-- DOCUMENT SECTION --

Content starts

Former inmates are at a higher risk of overdose than the general drug-using population because prison typically includes forced abstinence from drugs without complementary care like medication-assisted treatment and few post-prison treatment resources. That means people leave prison with a low tolerance for drugs and no plan for treating their underlying addiction.

But Ranapurwala noted that the changing nature of the opioid epidemic has made the problem for the formerly incarcerated even more complicated.

“The epidemic has changed from majority prescription opioid overdose deaths until 2011, to majority heroin and illicit fentanyl overdose deaths post-2011,” Ranapurwala explained.

Most fatal drug overdoses today involve the synthetic opioid fentanyl, which is 30 to 50 times more powerful than heroin. That means that in addition to inmates having a low drug tolerance, people who used opioids before entering prison may be especially unprepared for the more potent varieties that are widely available and used today if they relapse.

A Call For Addiction Treatment Behind Bars

Although substance use disorders are classified as mental health conditions, the vast majority of correctional facilities don’t have addiction treatment programs, meaning inmates are left to detox on their own and aren’t connected to resources to help them maintain sobriety upon release.

“In effect, the criminal justice system only facilitates the removal of people with substance use disorders out of our society, rather than acting as a truly rehabilitative space,” said Ranapurwala.

But later releasing people with substance use disorder who have never been treated sets them up to fail at sobriety.

“If you just dump people out and they’re at a huge risk of addiction — they’re also at risk of committing crimes to feed that addiction, and at risk of showing up in the emergency room,” said Arthur Caplan, the founding director of New York University’s Division of Medical Ethics.

Content ends

-- LISTED ENTRIES --
Content starts

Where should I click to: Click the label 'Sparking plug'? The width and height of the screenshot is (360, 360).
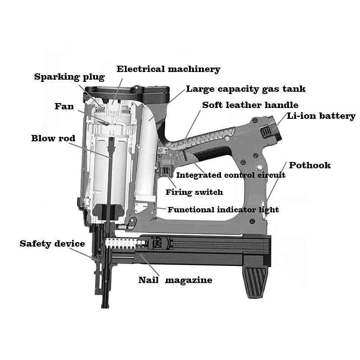(x=69, y=77)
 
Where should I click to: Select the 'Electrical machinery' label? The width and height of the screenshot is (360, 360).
(x=168, y=69)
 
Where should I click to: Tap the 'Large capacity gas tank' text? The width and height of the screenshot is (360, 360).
(x=246, y=89)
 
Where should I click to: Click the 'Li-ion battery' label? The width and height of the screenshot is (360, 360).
(x=321, y=116)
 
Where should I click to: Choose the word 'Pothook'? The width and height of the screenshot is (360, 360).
(x=310, y=165)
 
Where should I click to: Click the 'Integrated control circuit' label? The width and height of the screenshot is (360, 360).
(x=230, y=175)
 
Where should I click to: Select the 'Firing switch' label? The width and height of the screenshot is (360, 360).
(x=194, y=193)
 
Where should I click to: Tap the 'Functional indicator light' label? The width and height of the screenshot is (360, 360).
(x=223, y=210)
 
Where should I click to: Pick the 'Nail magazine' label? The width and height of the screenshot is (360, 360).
(x=175, y=280)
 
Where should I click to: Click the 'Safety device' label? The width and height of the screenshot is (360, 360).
(x=52, y=244)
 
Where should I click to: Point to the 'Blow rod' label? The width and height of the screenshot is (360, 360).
(x=53, y=138)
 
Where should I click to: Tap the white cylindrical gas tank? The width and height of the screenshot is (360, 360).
(x=145, y=153)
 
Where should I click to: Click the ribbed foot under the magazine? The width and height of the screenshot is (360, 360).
(x=256, y=281)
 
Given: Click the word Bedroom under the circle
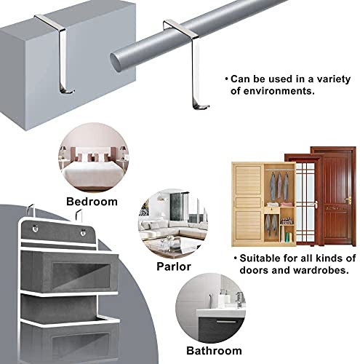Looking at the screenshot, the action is point(92,202).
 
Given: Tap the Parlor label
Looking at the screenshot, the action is point(174,266).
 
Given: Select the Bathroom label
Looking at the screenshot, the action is point(214,351).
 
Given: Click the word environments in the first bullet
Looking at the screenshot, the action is point(273,91).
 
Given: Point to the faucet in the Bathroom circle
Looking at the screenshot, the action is point(239,299).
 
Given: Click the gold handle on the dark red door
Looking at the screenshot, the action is point(348,200).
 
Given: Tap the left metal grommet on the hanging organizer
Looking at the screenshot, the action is point(36,229).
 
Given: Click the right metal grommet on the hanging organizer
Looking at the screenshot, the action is point(83,232).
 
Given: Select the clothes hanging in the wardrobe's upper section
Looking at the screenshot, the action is point(279,186).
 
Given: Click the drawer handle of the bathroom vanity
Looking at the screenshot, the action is point(226,322).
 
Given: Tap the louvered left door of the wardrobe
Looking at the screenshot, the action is point(248,204).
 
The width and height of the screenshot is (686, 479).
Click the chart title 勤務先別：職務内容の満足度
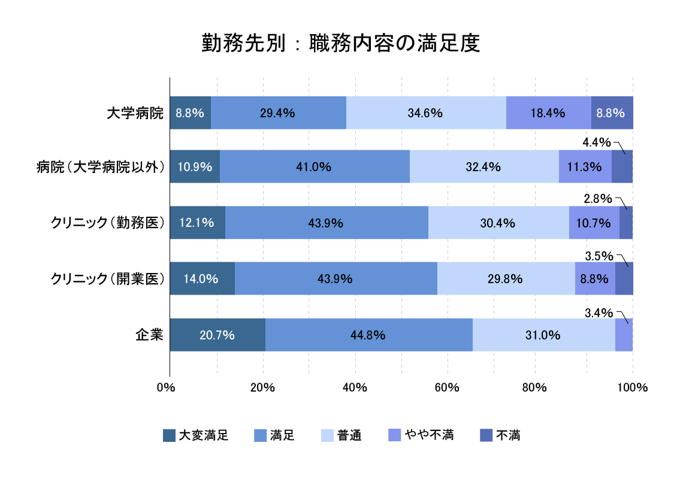pos(341,44)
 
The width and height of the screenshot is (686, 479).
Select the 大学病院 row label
pos(135,113)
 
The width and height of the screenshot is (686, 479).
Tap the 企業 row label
pos(149,335)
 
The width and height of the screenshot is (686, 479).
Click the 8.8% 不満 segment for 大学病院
pos(612,113)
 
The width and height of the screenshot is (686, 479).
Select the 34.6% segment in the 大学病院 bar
pos(426,113)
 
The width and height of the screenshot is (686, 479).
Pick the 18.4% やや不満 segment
pos(548,113)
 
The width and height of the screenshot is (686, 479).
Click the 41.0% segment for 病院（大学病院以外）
pos(315,167)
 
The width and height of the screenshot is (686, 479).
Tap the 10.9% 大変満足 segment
pos(195,167)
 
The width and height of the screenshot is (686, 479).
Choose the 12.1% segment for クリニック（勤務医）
pos(197,223)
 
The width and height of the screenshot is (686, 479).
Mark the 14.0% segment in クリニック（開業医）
pos(202,278)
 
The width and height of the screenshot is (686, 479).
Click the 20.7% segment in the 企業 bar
pos(217,335)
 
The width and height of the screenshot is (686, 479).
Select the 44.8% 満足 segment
pos(368,335)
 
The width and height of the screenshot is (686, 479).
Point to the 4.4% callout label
pos(597,143)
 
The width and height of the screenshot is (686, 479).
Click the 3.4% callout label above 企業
pos(599,313)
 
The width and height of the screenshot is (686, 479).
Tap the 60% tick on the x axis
pos(447,387)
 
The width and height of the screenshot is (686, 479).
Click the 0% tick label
pos(165,387)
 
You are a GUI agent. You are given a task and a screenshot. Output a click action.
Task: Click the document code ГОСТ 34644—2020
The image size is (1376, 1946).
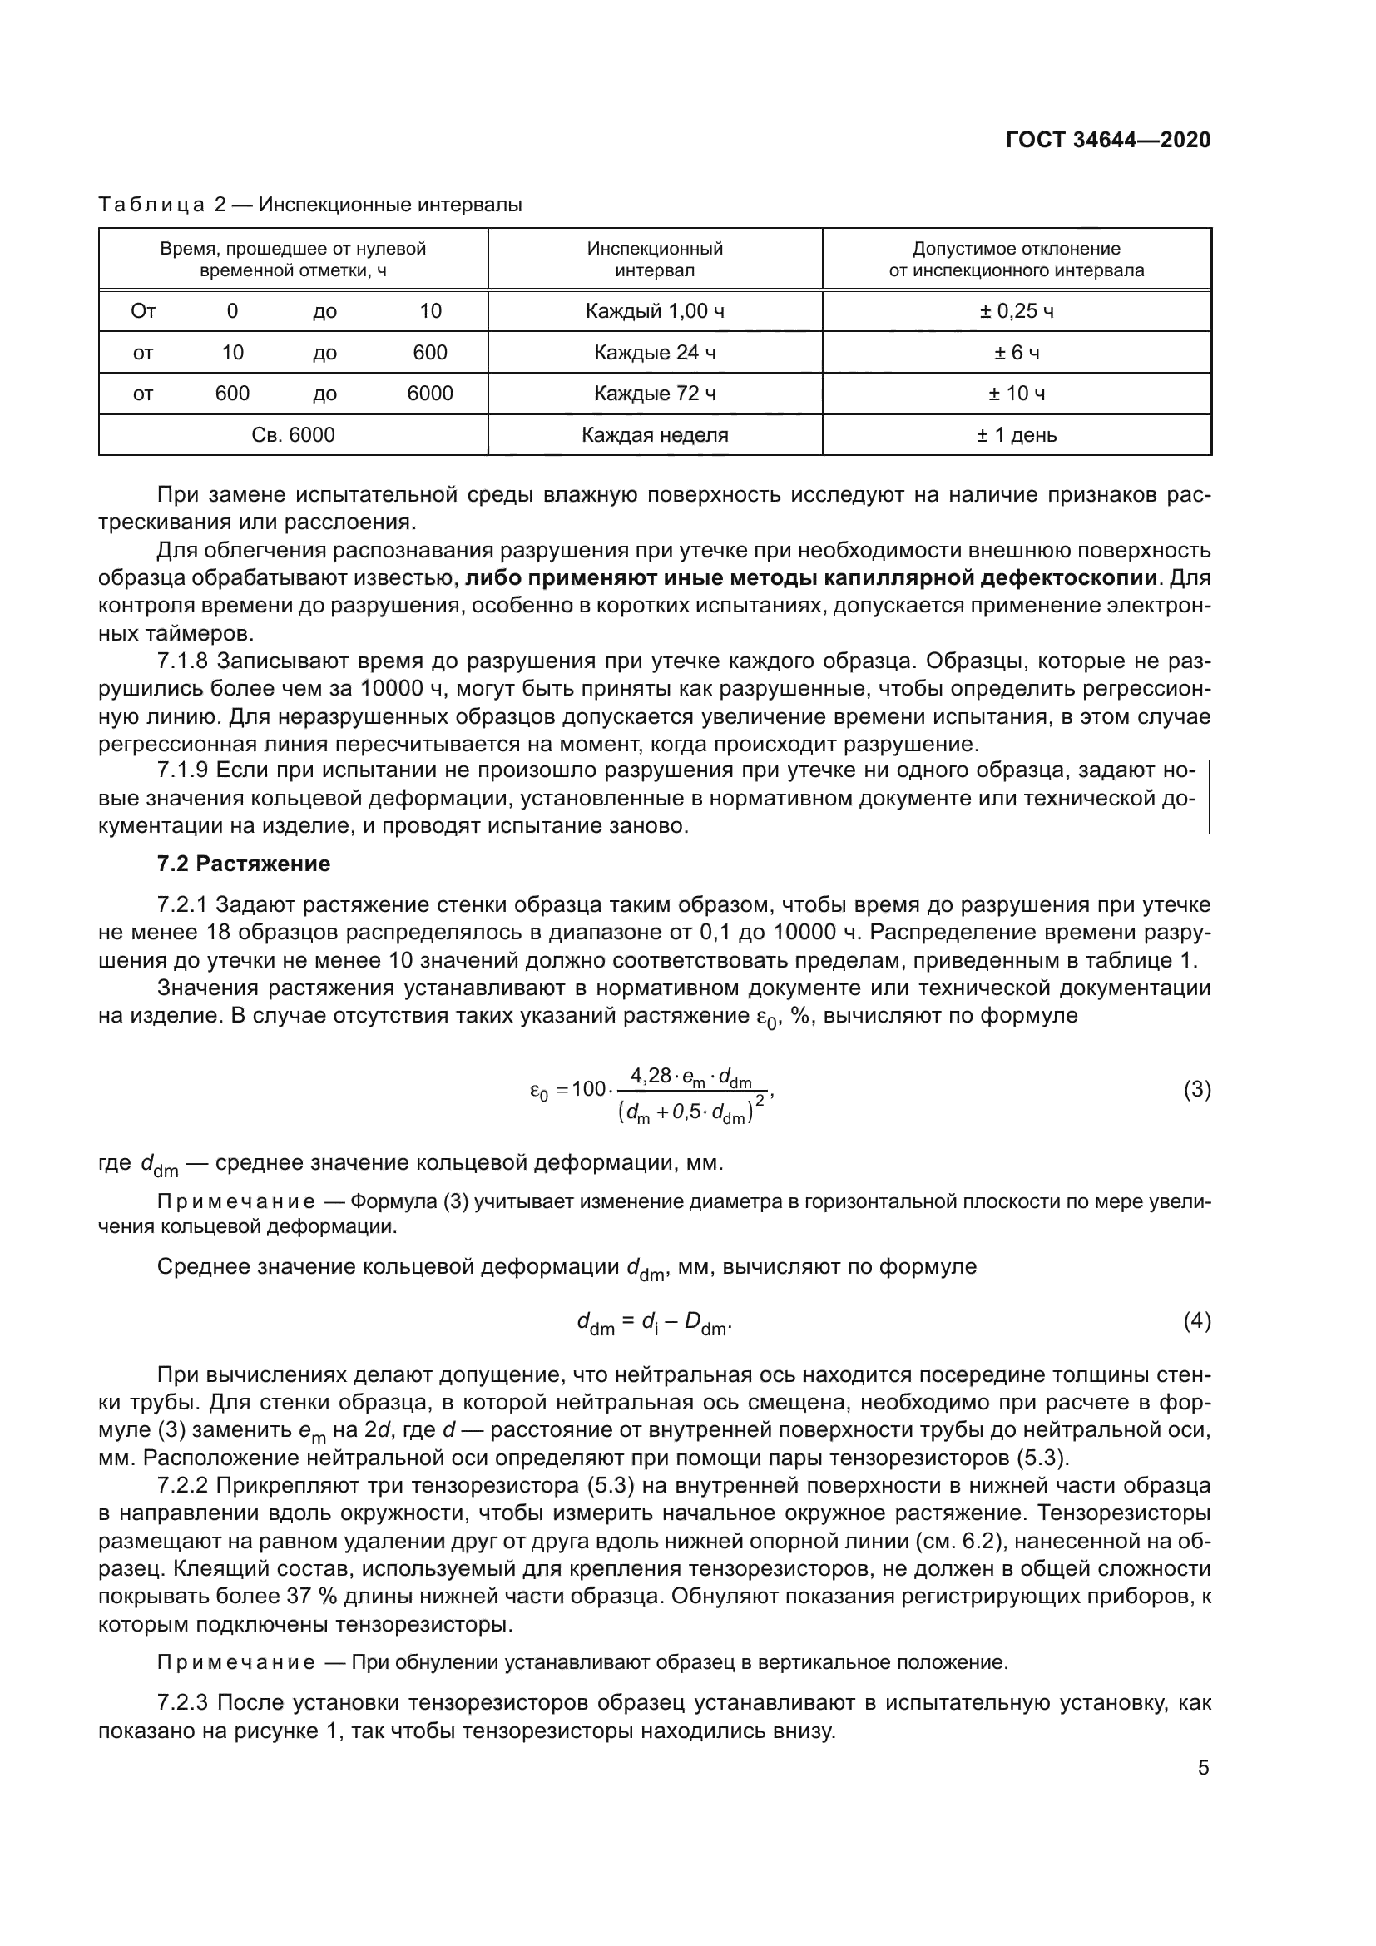coord(1107,140)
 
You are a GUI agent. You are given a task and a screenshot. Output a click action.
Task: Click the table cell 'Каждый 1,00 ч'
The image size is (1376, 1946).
coord(654,311)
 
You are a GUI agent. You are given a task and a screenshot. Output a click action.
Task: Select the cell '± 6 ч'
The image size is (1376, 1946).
coord(1016,353)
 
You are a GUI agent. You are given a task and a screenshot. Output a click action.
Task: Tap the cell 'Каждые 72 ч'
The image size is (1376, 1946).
coord(654,394)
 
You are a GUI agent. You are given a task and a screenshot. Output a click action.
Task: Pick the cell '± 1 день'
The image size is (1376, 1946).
coord(1016,435)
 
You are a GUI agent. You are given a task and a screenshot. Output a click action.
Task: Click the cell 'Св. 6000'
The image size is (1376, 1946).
coord(293,435)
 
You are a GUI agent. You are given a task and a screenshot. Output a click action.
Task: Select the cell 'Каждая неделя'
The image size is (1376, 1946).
coord(654,435)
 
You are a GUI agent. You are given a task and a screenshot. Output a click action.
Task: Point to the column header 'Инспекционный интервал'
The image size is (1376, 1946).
coord(654,260)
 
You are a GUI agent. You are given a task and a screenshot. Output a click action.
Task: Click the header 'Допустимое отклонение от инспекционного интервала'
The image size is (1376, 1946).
coord(1016,260)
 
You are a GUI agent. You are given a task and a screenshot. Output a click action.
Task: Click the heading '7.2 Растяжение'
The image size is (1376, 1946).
coord(244,864)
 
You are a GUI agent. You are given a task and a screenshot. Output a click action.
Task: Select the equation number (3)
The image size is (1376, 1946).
coord(1196,1090)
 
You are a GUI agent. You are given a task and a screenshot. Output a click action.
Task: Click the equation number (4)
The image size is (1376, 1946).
coord(1196,1320)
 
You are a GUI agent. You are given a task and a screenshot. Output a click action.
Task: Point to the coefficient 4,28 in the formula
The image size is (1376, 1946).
coord(650,1077)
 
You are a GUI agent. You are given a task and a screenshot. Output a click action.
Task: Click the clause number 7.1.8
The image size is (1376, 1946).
coord(182,661)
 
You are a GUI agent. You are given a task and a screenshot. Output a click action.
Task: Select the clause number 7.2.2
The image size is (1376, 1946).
coord(182,1485)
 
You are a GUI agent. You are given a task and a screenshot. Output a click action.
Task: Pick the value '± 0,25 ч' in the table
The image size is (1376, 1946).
coord(1016,311)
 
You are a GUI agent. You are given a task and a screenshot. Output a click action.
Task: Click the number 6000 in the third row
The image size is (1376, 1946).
coord(429,394)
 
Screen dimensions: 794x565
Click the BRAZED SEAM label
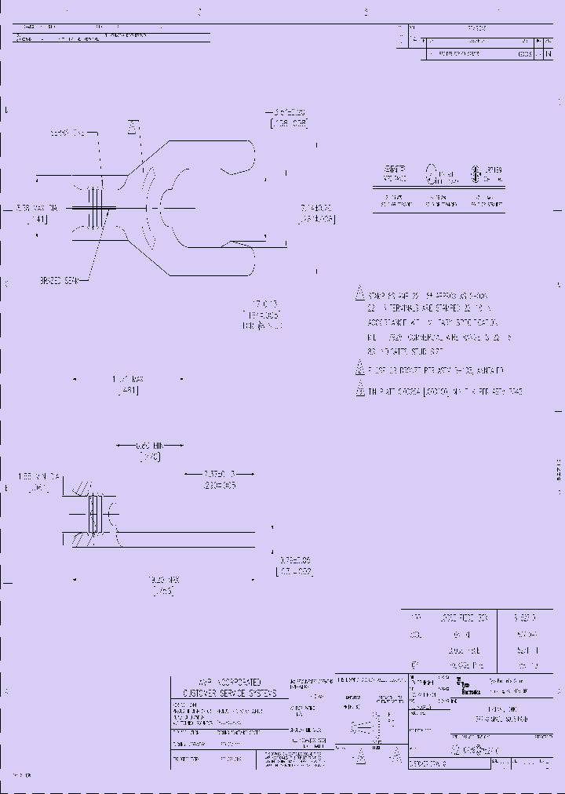[58, 279]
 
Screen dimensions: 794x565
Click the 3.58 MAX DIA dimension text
[37, 208]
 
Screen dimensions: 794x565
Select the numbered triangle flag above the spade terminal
[133, 127]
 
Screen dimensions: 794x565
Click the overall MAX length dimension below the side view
[162, 580]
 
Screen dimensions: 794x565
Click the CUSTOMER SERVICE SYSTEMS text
[229, 694]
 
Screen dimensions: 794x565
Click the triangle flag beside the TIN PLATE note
[360, 390]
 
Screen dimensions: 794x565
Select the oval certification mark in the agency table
[431, 173]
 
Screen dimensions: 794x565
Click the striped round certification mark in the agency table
[475, 173]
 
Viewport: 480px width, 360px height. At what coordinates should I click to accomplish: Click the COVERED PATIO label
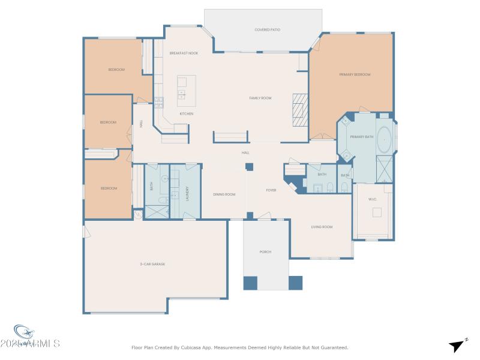coord(268,29)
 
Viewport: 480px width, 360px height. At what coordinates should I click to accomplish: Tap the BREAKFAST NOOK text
coord(184,53)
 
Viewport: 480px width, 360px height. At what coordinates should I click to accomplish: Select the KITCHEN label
coord(187,113)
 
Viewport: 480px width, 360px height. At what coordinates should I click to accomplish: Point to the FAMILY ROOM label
coord(260,98)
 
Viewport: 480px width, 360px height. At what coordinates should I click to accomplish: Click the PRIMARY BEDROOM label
coord(355,74)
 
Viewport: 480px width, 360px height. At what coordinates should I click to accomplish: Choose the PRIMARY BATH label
coord(362,137)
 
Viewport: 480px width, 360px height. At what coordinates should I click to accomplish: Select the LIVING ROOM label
coord(322,227)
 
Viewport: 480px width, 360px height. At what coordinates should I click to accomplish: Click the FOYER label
coord(271,190)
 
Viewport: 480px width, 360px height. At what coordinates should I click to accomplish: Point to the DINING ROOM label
coord(224,194)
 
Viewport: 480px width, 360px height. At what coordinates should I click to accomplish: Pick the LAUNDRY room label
coord(187,193)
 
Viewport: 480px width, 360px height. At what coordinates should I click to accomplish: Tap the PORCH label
coord(265,252)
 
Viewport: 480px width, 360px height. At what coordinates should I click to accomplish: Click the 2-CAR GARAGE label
coord(152,264)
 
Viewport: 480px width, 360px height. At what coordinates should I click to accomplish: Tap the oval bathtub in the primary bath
coord(385,139)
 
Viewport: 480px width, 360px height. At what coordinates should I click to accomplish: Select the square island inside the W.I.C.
coord(377,212)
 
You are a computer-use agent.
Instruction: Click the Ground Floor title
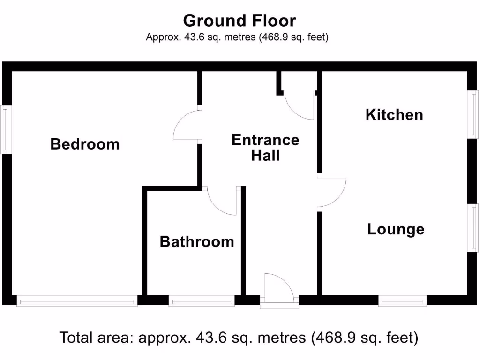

Content ends

-- DIRECTIONS --
According to the text on overdose risk after prison, why are former inmates more likely to overdose than the general drug-using population? Answer in one to three sentences.

-- RESPONSE FOR THIS EXERCISE --
Prison typically imposes forced abstinence from drugs without complementary care such as medication-assisted treatment, and few treatment resources are available after release. As a result, people leave prison with a low tolerance for drugs and no plan for treating their underlying addiction. Fentanyl, which is far more potent than heroin and now widely available, leaves those who relapse especially unprepared.